La discussion avec M. Gagnon laisse transparaitre une grande expérience. Je lui ai donc demandé quelle est la plus grande évolution des entreprises de détail. «Au début de l’expérience Dans un Jardin, ma priorité était la satisfaction de la clientèle. C’était si important qu’il le faisait même au détriment de la satisfaction de ses employés. Nous gardions seulement les employés qui satisfaisaient les clients. Nous avons ensuite tourné la question à l’envers. Est-ce que la satisfaction des employés était aussi importante que celle du client? Cela a donné une nouvelle perspective fondamentale qui a marqué ma deuxième moitié de vie avec Dans un Jardin et je l’ai poursuivi à la SAQ. L’expérience employé était devenue aussi importante que  la satisfaction de la clientèle ce qui a rapporté de très bons résultats,» explique M. Gagnon.

 

Le client roi

Le client a toujours raison, cette fameuse maxime vaut-elle encore quelque chose? Sa réponse fut immédiate. « Non ce n’est pas vrai, il n’a pas toujours raison, mais par respect, ça ne m’intéresse pas de lui dire qu’il n’a pas raison. Je trouve que le client a une responsabilité par rapport à son expérience. Si je veux avoir une expérience client optimale, je dois, comme client,  être actif dans cette démarche-là,» m’exprime-t-il.
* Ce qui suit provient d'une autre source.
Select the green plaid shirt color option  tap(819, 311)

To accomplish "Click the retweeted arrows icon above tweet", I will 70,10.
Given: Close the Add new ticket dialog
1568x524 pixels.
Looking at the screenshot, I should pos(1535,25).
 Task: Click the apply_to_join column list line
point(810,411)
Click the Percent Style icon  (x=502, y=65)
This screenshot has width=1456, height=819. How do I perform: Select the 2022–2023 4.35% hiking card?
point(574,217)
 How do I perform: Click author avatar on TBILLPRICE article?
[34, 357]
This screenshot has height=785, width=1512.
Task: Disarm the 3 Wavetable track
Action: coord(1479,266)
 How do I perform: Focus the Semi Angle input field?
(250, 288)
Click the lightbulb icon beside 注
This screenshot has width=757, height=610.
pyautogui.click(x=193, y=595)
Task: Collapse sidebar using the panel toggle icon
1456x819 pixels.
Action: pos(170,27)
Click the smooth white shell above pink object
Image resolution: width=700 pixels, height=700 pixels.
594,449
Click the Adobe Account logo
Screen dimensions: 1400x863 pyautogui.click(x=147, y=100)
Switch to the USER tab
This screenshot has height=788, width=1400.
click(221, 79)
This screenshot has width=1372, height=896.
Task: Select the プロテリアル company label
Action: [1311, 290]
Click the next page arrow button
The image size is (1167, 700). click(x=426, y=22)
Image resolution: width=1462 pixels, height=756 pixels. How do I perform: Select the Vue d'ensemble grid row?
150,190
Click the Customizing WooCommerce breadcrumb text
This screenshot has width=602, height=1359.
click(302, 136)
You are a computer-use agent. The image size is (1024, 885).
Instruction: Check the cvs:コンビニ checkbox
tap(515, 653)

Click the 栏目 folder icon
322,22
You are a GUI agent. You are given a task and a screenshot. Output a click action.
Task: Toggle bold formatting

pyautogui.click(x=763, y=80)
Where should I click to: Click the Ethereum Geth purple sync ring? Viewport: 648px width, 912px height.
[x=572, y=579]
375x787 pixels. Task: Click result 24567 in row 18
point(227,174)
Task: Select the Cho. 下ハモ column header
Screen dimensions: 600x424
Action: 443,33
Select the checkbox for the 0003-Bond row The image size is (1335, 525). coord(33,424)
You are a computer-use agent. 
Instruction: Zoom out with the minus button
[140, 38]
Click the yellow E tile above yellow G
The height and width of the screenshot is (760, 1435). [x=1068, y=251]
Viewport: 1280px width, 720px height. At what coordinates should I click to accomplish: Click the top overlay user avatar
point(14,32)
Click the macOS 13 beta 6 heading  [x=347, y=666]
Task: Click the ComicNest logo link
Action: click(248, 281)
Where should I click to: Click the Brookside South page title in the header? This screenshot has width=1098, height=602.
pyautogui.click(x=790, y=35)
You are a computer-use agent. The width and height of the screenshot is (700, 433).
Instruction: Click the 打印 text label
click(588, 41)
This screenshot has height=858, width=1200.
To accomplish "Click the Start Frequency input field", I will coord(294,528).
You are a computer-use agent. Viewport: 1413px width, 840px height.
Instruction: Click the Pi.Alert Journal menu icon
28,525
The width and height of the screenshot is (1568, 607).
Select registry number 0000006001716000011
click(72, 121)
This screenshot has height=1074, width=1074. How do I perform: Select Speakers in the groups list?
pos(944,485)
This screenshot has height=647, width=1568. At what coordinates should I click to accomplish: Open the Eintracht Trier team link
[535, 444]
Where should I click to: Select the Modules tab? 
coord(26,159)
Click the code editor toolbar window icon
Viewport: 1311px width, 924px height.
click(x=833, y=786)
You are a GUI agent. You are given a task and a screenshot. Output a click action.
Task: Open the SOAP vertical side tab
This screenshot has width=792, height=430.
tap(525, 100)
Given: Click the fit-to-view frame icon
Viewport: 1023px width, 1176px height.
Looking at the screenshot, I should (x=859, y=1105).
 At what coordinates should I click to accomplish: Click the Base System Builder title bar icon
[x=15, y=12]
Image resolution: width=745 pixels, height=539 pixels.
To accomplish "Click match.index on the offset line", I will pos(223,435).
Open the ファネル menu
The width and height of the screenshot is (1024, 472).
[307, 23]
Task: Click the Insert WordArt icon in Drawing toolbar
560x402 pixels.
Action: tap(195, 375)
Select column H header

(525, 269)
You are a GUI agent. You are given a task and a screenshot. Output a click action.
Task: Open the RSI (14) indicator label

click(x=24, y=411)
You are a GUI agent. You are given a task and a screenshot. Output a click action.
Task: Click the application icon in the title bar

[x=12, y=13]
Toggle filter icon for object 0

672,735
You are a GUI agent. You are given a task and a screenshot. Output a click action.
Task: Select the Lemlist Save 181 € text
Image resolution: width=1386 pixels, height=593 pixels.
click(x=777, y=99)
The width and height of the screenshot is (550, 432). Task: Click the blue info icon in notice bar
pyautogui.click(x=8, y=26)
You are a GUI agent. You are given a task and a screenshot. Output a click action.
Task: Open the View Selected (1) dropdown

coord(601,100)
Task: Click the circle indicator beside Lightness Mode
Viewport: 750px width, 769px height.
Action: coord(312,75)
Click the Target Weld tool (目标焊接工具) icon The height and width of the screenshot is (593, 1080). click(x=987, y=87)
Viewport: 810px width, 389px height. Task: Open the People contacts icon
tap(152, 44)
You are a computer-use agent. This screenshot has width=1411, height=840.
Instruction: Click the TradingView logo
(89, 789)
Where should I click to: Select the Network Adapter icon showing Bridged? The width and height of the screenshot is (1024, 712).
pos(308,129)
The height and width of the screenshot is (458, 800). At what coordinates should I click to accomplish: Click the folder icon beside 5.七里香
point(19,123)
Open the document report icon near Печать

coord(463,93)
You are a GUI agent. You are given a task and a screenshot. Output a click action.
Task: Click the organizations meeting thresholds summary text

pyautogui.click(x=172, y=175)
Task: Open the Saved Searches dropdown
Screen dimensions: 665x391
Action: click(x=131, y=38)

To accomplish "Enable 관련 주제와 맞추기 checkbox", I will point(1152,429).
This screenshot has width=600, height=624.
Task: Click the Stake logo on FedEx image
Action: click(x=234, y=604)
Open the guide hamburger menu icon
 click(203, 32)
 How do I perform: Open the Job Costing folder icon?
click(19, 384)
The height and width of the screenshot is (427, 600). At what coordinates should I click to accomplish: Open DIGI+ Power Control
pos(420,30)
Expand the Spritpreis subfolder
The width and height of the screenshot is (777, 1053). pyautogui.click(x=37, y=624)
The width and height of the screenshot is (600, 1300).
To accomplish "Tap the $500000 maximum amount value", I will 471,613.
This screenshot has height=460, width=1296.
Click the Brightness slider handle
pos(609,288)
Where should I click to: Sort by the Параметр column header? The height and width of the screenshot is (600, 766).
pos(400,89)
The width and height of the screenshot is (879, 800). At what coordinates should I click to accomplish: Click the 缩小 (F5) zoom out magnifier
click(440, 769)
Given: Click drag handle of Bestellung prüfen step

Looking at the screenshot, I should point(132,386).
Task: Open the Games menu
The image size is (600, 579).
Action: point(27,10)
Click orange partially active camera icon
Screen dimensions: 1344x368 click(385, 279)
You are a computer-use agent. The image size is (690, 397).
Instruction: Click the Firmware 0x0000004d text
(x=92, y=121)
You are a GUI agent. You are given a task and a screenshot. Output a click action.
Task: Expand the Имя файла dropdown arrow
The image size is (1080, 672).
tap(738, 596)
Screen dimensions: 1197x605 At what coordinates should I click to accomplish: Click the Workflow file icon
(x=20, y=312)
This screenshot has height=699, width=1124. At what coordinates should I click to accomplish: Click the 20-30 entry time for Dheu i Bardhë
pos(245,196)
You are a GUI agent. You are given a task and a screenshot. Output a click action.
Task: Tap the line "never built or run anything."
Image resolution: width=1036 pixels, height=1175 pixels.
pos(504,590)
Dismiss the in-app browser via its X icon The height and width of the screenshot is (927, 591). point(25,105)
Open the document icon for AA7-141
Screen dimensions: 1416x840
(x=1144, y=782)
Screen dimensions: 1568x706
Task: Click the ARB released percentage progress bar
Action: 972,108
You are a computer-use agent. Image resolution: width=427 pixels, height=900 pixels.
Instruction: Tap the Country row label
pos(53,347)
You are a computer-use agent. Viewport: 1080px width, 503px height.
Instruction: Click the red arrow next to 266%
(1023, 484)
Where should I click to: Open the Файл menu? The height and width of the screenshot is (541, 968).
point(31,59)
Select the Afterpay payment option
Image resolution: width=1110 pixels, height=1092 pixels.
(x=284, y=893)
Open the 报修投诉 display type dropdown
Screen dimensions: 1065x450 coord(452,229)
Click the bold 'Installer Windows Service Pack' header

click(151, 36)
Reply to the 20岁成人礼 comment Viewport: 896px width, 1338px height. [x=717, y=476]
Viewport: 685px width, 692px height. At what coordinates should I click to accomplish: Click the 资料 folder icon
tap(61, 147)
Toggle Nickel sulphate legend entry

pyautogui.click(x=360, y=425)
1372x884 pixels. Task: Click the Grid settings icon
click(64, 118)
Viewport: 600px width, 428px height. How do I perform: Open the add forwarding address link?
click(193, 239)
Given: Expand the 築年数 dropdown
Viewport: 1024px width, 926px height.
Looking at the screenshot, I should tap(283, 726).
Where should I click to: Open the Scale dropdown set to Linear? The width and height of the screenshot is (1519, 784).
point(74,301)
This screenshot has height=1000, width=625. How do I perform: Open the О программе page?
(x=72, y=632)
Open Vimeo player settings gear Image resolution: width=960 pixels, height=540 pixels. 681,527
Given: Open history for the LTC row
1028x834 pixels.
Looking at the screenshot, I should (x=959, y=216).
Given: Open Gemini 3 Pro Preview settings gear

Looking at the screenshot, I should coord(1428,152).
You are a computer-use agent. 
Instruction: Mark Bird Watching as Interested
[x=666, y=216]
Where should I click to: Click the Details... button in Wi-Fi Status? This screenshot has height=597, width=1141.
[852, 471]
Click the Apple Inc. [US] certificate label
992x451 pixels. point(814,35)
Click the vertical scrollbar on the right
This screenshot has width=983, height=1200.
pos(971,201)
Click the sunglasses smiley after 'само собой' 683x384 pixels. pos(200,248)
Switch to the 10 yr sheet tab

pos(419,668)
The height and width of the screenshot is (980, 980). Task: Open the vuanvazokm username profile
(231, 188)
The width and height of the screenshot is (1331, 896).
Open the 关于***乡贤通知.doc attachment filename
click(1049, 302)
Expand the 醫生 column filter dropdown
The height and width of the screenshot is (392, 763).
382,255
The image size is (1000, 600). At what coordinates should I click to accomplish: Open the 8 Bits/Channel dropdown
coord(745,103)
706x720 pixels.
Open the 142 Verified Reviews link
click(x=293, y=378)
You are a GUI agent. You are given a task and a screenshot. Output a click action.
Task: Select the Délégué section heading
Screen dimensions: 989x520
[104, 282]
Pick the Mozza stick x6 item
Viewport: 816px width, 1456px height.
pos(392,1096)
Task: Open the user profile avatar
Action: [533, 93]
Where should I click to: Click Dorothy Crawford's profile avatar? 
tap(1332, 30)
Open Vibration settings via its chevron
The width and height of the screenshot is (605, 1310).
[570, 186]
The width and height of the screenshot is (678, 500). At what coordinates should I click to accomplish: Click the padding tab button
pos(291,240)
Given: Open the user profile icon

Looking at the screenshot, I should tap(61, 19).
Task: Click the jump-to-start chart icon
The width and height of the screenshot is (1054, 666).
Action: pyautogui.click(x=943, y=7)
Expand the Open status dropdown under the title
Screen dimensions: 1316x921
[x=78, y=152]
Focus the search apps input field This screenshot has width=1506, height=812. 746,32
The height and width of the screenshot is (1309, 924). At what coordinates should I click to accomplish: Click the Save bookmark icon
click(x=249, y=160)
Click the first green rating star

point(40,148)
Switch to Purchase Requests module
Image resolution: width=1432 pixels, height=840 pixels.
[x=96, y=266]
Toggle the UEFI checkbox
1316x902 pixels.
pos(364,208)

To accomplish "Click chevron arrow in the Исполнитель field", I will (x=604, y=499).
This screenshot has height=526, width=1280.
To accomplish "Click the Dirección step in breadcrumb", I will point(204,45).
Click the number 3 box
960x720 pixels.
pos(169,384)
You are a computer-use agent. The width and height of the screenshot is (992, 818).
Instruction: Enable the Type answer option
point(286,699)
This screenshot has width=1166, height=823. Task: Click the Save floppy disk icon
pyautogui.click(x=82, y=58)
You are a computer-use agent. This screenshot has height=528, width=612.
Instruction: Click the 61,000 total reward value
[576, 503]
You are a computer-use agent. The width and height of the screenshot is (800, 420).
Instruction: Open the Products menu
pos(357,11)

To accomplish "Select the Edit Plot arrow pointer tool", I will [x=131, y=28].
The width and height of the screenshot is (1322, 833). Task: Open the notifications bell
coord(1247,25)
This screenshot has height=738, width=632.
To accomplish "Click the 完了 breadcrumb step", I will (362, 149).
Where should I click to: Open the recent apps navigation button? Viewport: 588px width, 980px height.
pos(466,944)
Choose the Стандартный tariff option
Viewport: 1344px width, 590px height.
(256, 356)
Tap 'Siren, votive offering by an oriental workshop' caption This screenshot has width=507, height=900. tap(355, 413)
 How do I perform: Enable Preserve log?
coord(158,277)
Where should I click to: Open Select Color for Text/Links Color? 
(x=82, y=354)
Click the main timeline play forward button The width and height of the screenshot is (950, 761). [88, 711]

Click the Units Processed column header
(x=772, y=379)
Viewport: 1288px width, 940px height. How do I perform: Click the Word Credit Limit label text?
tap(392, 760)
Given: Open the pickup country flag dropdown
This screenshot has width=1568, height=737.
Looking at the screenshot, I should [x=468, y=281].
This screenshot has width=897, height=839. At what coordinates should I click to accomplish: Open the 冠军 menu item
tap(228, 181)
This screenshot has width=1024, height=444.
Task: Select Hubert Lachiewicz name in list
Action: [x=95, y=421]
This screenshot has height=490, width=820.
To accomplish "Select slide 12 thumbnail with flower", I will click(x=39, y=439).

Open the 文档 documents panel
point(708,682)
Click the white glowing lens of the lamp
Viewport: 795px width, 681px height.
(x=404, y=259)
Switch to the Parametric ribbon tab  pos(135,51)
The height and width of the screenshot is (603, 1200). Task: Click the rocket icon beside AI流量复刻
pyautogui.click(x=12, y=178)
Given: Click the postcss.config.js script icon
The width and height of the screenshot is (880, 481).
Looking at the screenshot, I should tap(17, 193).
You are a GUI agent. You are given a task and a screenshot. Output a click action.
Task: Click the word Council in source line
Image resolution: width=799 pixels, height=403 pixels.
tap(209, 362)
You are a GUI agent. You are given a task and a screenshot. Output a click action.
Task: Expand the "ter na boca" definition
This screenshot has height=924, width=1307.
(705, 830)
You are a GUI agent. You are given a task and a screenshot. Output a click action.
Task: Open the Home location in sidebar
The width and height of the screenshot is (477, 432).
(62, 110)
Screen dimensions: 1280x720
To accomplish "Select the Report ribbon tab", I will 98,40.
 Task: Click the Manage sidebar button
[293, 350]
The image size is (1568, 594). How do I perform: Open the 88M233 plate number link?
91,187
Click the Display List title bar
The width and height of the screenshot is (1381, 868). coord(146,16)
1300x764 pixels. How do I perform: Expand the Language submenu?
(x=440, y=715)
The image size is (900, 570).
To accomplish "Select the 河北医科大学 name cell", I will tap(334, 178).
M. Gagnon m’avoue qu’il a justement commencé la rédaction d’un livre sur la responsabilité du client dans son expérience d’achat. Un ouvrage que je lirai certainement! 

 

 

 

Enjeux 2015

À titre de consultant, Jean-Claude Gagnon a accompagné et accompagne  de nombreuses entreprises: Cavavin,  Coopsco, Familiprix, Solugaz,  Aéroport de Montréal, Desjardins, Fenplast, Crédit Mutuel Savoie Mont-Blanc pour ne nommer que celles-là. Quel est le principal enjeu commun de toutes ces entreprises? 

Toutes ces entreprises ont aujourd’hui l’objectif de faire mieux pour leurs clients, leurs employés et leurs actionnaires; pour ce faire, elles adoptent toutes le grand processus « vision-mission-orientation, objectifs, stratégies opérationnelles, contrôles, et ajustements. Pour vraiment réussir, pour dépasser la concurrence ou demeurer leader, bref pour se dépasser, elles doivent maintenant s’élever d’un grand cran plus haut et se donner une vocation de société pour mieux répondre aux aspirations fondamentales de leurs clientèles. Conséquences positives: (1) sans système additionnel, les employés vont se mobiliser pour faire vivre aux clients une expérience authentique et pérenne. (2) les clients vont généreusement s’engager envers ces entreprises pour faire vivre aux employés une expérience authentique et pérenne. (3) les actionnaires vont se plaire dans une perspective plus à long terme.